Peut-on faire du design avec Black Mirror ?

Benjamin Monserand, Guillaume Regnier, Théau Zatti, Florian Gradoux

Imaginez un monde où la popularité serait le seul moyen de progresser socialement. Un monde où une note sur cinq, attribuée par votre entourage lors de chacune de vos interactions, définirait vos droits. Vous avez une note supérieure à 4 ? Très bien, vous avez accès à quasiment toutes les activités et infrastructures de la ville. Votre note frôle le 2 ? Vous ne pouvez plus prendre l’avion et êtes constamment évité par gens pouvant croiser votre chemin.

Ce monde malsain a été imaginé par la série Black Mirror pour l’épisode Nosedive (Joe Wright, 2016). Nous suivons l’inexorable déchéance d’une femme, qui passe “d’influenceuse” à criminelle en quelques jours, en raison de la spirale négative des notes qui lui ont été attribuées.

Au-delà de l’aspect fictionnel, la série Black Mirror soulève des questions éthiques et morales intimement liées aux technologies actuelles ainsi qu’à leurs évolutions possibles. Chaque épisode de la série explore un monde où ces nouveautés sont poussées à l’extrême et montre, dans la plupart des cas, les limites dramatiques de celles-ci.

Mais peut-on tirer un quelconque enseignement d’une fiction ? La fiction pourrait-elle aider au design et à la conception technologique, en aidant à anticiper les erreurs ou les abus ? Telles sont les promesses du design spéculatif, très à la mode à l’heure actuelle. Alors, faudrait-il intégrer Black Mirror parmi la boîte à outils de l’ingénieur ?  
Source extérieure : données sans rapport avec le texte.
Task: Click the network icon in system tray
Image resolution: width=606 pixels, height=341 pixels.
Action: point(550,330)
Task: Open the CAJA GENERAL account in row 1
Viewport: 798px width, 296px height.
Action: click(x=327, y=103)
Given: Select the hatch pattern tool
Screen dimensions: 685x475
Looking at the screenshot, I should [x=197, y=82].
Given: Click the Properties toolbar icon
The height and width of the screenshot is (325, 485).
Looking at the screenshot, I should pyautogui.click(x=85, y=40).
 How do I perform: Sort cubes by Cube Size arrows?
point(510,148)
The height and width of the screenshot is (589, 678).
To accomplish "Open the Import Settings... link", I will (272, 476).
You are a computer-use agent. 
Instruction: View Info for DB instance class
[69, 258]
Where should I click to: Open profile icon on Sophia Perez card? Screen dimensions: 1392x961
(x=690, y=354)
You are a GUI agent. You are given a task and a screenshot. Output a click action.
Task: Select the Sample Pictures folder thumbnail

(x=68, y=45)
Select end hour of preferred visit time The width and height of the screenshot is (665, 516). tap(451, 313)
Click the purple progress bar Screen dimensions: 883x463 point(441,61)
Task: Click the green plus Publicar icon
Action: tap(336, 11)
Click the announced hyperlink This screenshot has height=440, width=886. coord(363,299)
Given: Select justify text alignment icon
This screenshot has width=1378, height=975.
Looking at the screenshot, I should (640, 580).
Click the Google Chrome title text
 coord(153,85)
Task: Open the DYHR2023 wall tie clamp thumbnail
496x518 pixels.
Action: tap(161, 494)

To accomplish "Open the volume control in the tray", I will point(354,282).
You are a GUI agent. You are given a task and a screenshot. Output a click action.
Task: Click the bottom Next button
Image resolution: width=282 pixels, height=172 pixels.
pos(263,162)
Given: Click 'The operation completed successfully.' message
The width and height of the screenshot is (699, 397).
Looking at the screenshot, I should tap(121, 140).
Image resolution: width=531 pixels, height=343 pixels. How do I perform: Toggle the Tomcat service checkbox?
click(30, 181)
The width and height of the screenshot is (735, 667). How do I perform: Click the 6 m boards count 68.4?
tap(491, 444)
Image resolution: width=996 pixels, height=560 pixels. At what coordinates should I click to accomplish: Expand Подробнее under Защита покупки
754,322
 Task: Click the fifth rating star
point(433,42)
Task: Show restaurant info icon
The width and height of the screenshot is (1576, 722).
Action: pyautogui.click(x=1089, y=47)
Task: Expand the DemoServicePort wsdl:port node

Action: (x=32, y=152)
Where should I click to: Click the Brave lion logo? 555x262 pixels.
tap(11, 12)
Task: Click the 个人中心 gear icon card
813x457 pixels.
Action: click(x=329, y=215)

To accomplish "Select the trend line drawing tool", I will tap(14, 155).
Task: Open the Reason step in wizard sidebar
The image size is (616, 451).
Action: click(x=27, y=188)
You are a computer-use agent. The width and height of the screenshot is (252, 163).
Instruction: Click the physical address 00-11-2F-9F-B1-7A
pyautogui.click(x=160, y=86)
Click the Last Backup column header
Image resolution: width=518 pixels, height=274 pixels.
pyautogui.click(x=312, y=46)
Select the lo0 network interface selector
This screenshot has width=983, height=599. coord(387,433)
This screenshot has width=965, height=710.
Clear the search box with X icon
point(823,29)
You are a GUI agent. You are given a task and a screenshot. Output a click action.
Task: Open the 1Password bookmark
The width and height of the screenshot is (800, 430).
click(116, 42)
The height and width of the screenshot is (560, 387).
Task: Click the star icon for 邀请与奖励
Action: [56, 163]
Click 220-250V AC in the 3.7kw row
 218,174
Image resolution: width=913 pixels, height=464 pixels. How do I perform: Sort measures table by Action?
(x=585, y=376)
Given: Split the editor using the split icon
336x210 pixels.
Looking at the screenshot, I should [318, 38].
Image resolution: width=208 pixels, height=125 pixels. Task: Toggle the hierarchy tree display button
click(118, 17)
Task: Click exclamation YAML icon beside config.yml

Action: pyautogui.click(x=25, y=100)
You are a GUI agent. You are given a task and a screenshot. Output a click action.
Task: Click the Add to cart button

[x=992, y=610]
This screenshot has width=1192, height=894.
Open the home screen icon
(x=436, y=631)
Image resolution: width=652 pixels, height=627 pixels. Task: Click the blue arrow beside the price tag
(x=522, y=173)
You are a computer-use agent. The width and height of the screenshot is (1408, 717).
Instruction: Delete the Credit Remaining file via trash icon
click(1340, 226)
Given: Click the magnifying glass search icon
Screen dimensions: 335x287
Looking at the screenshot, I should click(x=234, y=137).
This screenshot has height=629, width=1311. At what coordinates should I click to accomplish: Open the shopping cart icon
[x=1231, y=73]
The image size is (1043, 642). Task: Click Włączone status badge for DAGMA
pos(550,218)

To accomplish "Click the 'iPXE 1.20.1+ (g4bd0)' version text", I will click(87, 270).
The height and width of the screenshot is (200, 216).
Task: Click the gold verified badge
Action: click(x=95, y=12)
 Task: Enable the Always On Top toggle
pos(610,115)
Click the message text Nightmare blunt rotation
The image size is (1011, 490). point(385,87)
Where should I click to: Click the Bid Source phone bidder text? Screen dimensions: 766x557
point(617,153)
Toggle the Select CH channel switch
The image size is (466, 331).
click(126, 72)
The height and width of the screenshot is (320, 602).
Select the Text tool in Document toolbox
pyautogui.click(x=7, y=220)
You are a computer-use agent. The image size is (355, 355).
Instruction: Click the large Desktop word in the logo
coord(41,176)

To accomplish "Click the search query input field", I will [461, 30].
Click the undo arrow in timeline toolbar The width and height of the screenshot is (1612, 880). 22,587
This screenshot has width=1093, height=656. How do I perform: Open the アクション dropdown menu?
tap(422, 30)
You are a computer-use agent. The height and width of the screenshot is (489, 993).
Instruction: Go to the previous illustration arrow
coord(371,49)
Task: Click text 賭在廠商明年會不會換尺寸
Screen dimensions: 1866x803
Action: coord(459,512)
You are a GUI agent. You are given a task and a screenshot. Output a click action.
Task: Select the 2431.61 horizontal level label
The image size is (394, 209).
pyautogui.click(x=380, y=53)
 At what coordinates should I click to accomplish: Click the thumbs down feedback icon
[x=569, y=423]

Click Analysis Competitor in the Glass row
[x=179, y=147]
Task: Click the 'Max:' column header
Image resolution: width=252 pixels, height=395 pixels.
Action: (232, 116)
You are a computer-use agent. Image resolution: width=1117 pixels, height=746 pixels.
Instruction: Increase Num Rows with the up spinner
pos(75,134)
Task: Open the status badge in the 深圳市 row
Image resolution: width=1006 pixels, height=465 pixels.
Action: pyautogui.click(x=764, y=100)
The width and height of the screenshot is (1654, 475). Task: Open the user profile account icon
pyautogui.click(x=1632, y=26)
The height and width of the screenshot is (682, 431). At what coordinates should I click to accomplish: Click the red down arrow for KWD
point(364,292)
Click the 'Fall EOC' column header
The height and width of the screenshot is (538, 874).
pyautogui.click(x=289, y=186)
Anticipation, dystopie et futur proche

La série Black Mirror positionne le spectateur face à un monde très similaire au sien. Elle joue la partition d’une dystopie dans un futur proche. Par quoi, elle parvient à produire malaise et questionnement chez le spectateur. De fait, Black Mirror réussit à nous perturber quasiment à chaque épisode.

Nosedive a été diffusé aux Etats-Unis pour la première fois le 21 octobre 2016. Or, depuis 2014, en Chine, un système de crédit social a été mis en place par le gouvernement. A la manière de notre épisode, il s’agit d’un système évaluant chaque citoyen à l’aide d’une note. Elle est calculée grâce à « la collecte d’une myriade de données sur les personnes et les entreprises, de leur comportement dans les transports en commun à leur « moralité » sur les réseaux sociaux, en passant par leur respect du code de la route. »[1]. Par exemple, acheter un paquet de cigarettes ferait baisser sa note tandis qu’aider quelqu’un à traverser la rue en rapporterait.

Dans ce cas concret, ce ne sont pas tant les gens qui se notent entre eux, que le gouvernement qui sélectionne les comportements “pro” et “anti-sociaux”. Et, tout comme Nosedive, une mauvaise note réduit les droits de la personne concernée. Ainsi, des millions de personnes se sont vu refuser l’accès à l’avion ou au train. Les droits des citoyens dépendent donc de la note dont ils disposent. Le réel rejoint la dystopie[2].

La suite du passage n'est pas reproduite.